At the fourth appointment, which took place on the following day, blood samples were collected for the measurement of serum testosterone concentrations. These samples were collected 17.5–20 h after the injection of testosterone or placebo. All participants were then given oral and written instructions for both the modified UG task (Fig. 1) (detailed below) and a gambling task not presented here. Participants rated pictures of the proposers’ faces for trustworthiness, dominance, frustration, angriness, friendliness, happiness, and attractiveness and played a short practice session before undergoing MRI. The scanning lasted ∼80 min (15 min of anatomical imaging and 65 min of functional imaging), during which participants completed both the modified UG task and the gambling task. After scanning, participants again rated the proposers for trustworthiness, dominance, frustration, angriness, friendliness, happiness, and attractiveness and completed the SADI, the BDI, the POMS, the IPIP, the Mach IV, the EPQ-R, the BAI, and the certainty equivalents task. Participants also reported whether they believed they had received testosterone and described the effects that they would expect testosterone administration to have on themselves and others. Participants were paid their summed earnings from the UG task, the gambling task, and the outcome of a randomly selected trial from the certainty equivalents task or €80, whichever was greater. The analysis of the neuroimaging data will be presented in a separate paper.
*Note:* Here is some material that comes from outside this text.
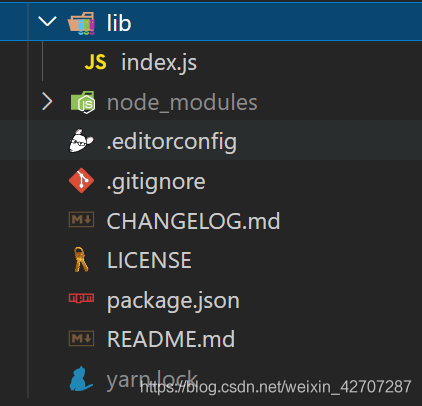Image resolution: width=422 pixels, height=406 pixels.
Task: Click the blue yarn cat icon
Action: (x=81, y=379)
Finally, participants attended the endocrinologist again 4–6 wk after the injection. A physical examination was carried out, and blood samples were collected and analyzed for hematocrit, lipid profile, PSA, liver, renal profile, and hormonal status to assess any potential changes after testosterone administration. Paired sample t tests were used to compare the parameters at baseline and follow-up. There were no significant changes in hemoglobin, hematocrit, total cholesterol and its fractions, and PSA concentrations after either of the injections. Two men enrolled in the study reported pain at the injection sites, which fully resolved after 2 d. One participant in the placebo group reported increased libido after injection. Participants were paid €50 for attending this appointment.
Firstly
We now have data that conflicts, further follow up studies are required to acquire a consensus of plausible certainty
Rodent models would agree with the notion “Testosterone induces aggressive behaviour, but stanozolol/certain other compounds don’t?”
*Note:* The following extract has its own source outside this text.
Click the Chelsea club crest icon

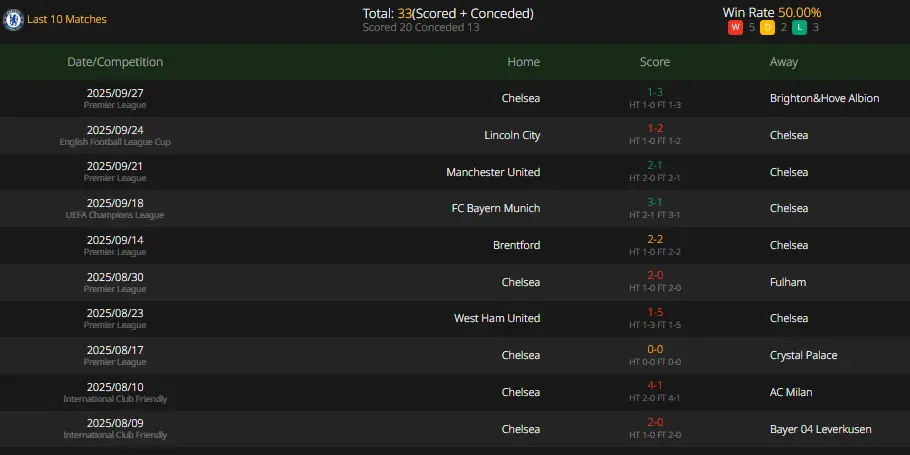pos(13,20)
Given rodents have differing metabolic/elimination pathways, generally have far less restraint/more disinhibition compared to a human, results can’t be garnered with 100% certainty regarding “this is what happens to humans”. I’d agree perhaps there may be a net impact on mood (neurologically the effects mediated by sex hormones, metabolites of sex hormones etc are very powerful)… however I don’t think that @dbossa having a FT 2x the ref range (say 50) is going to induce a violent outburst. I believe the creation of this thread is in response to building frustration with systemlord that had been present for a while.
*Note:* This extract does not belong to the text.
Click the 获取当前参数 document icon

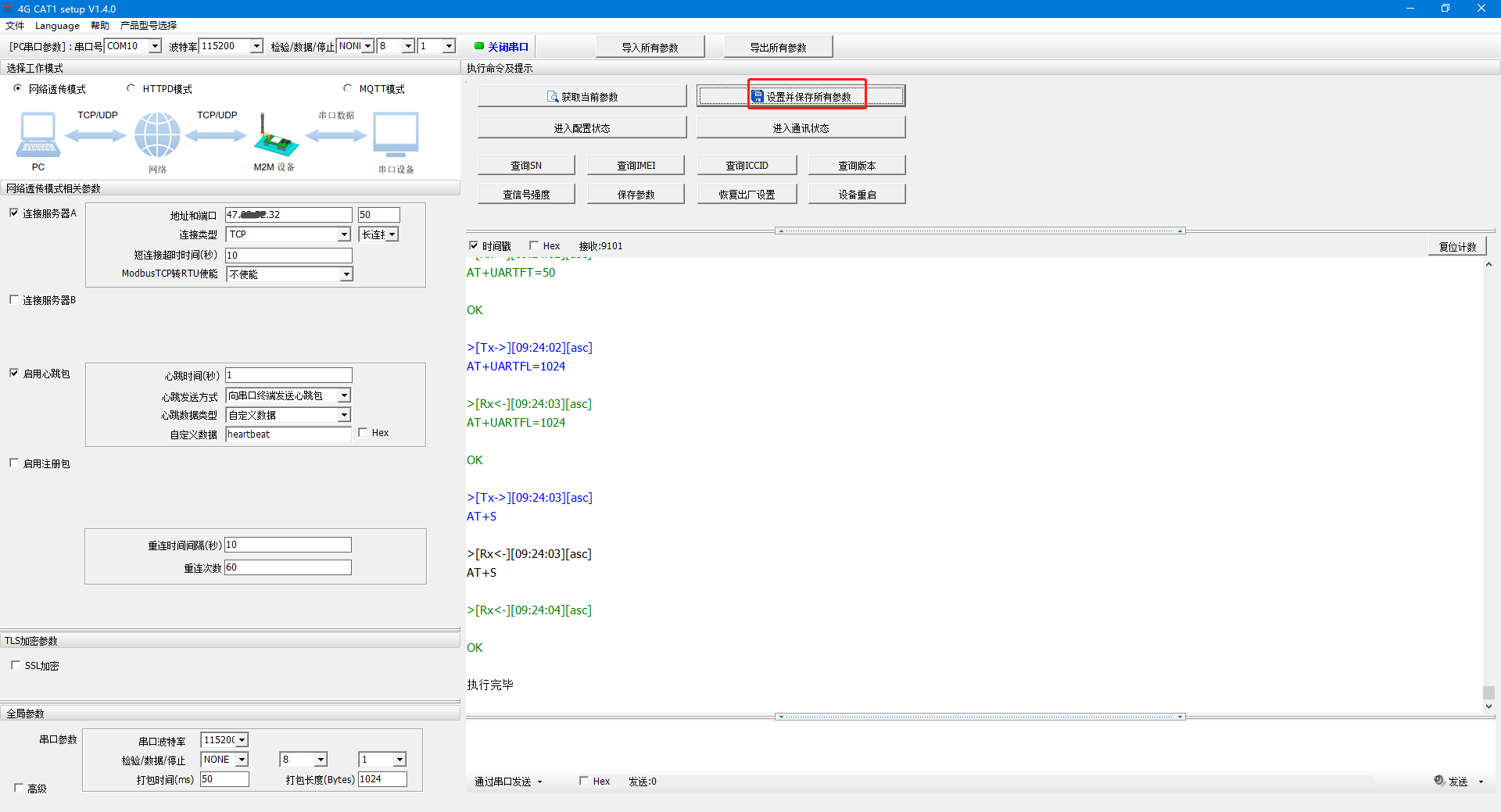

I’ll say this though, higher dosages tend to make me more prone to irritation when provoked… but it doesn’t appear to dramatically change my response. I believe some people have more inhibition than others, I’d say I’m of the more inhibited types. Even when say… I’m drunk, I won’t say wildly inappropriate things/make TERRIBLE decisions like many do. I tend to always think meticulously of the potential consequences that may stem from my decisions.